Non che l’autore dell’Antologia di Spoon River sia trascurato negli Stati Uniti: alcune sue poesie rientrano stabilmente nei programmi scolastici. Tuttavia, la sua notorietà è stata in parte oscurata dal successo di Anderson e della raccolta di racconti Winesburg, Ohio. Eppure i versi di Masters erano usciti già nel 1915, quattro anni prima, e Anderson ne era rimasto così colpito da leggerli senza sosta fino all’ultima pagina. Non sorprende, dunque, che qualcuno abbia visto in Winesburg, Ohio una sorta di versione in prosa di Spoon River.

Diciamo subito che i due scrittori appartenevano alla medesima generazione, con Masters più vecchio di Anderson di otto anni – avrebbero potuto essere fratelli. Inoltre venivano dalla stessa area geografica, il Midwest: Anderson dell’Ohio, Masters del Kansas. Erano nati e cresciuti in piccole città di provincia in quello sconfinato territorio pianeggiante un tempo coperto di sterminate foreste, poi abbattute per far posto al granaio degli Stati Uniti. Erano figli di un’America agraria, non ancora industrializzata, che si muoveva col treno o a cavallo, che ricordava ancora il tempo in cui c’era la frontiera, e il Midwest era territorio indiano. Entrambi, nelle loro opere, si concentrano su quella realtà, che tutti e due avevano lasciato per andarsene – dopo varie peripezie – nella grande metropoli, che per loro non era New York bensì Chicago. È la classica storia del ragazzo di paese che va in città in cerca di fortuna; dei due quello che se la cavò meglio fu indubbiamente Anderson, che con Winesburg, Ohio non solo arrivò al successo, ma divenne un modello letterario per la generazione più giovane di scrittori, quella di Hemingway, Faulkner, Crane, e venne elogiato da critici prestigiosi come Mencken, Wilson, Stein. Certo, all’epoca della pubblicazione la raccolta di Masters ebbe un successo commerciale superiore (ottantamila copie vendute in quattro anni), fu apprezzata da Ezra Pound e Carl Sandburg, ma non si può dire che abbia esercitato sui poeti successivi un influsso paragonabile a quello di Anderson sui narratori.

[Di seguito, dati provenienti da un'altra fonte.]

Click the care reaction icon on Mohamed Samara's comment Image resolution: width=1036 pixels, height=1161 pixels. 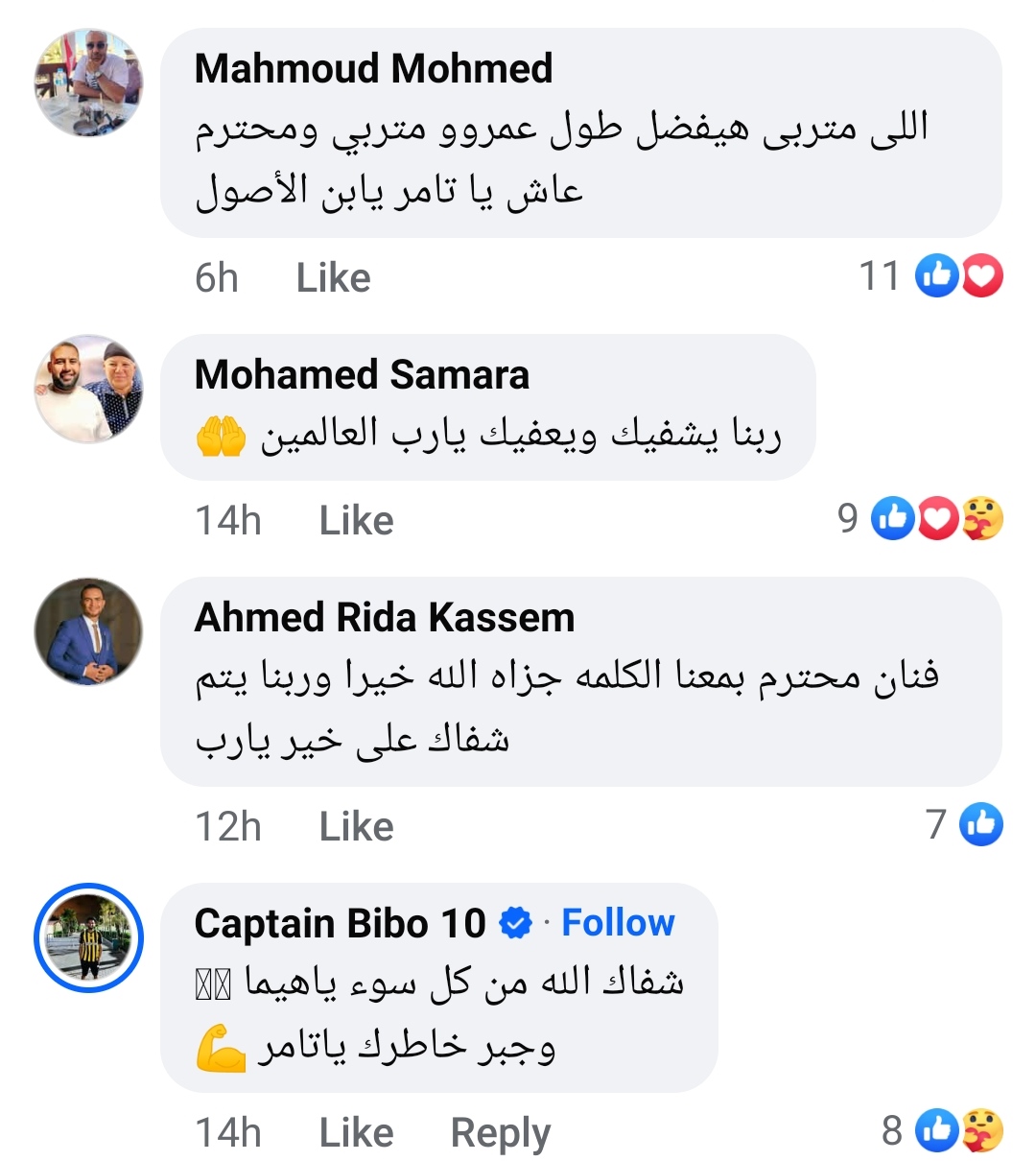[x=981, y=519]
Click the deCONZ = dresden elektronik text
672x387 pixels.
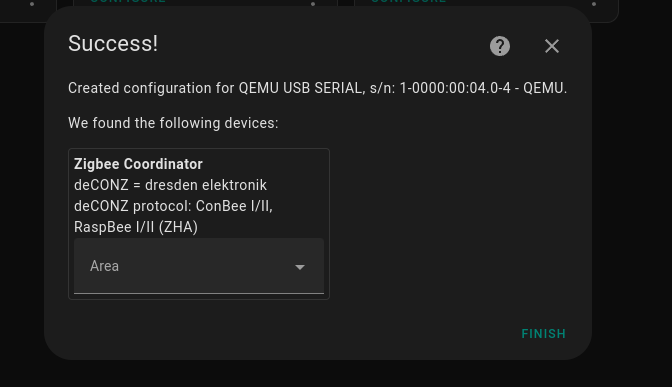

Non credo di dover illustrare il contenuto e soprattutto la struttura dell’Antologia di Spoon River; ma siccome da noi Anderson è molto meno conosciuto di Masters, andrà spesa qualche parola sui racconti di Winesburg. Sono 22 racconti, ognuno dei quali ha un diverso protagonista, che viene esplicitato nel sottotitolo: il primo, per esempio, è “Hands – concerning Wing Biddlebaum” (cioè “Mani – riguardante Wing Biddlebaum”). Come nella raccolta di poesie di Masters ciascun componimento dà la parola a un diverso “abitante” del cimitero di Spoon River, in Winesburg, Ohio ogni racconto è incentrato su un abitante (per lo più vivente) della cittadina, e ne rivela la personalità penetrando nella sua interiorità, spesso svelandone segreti che i suoi concittadini ignorano.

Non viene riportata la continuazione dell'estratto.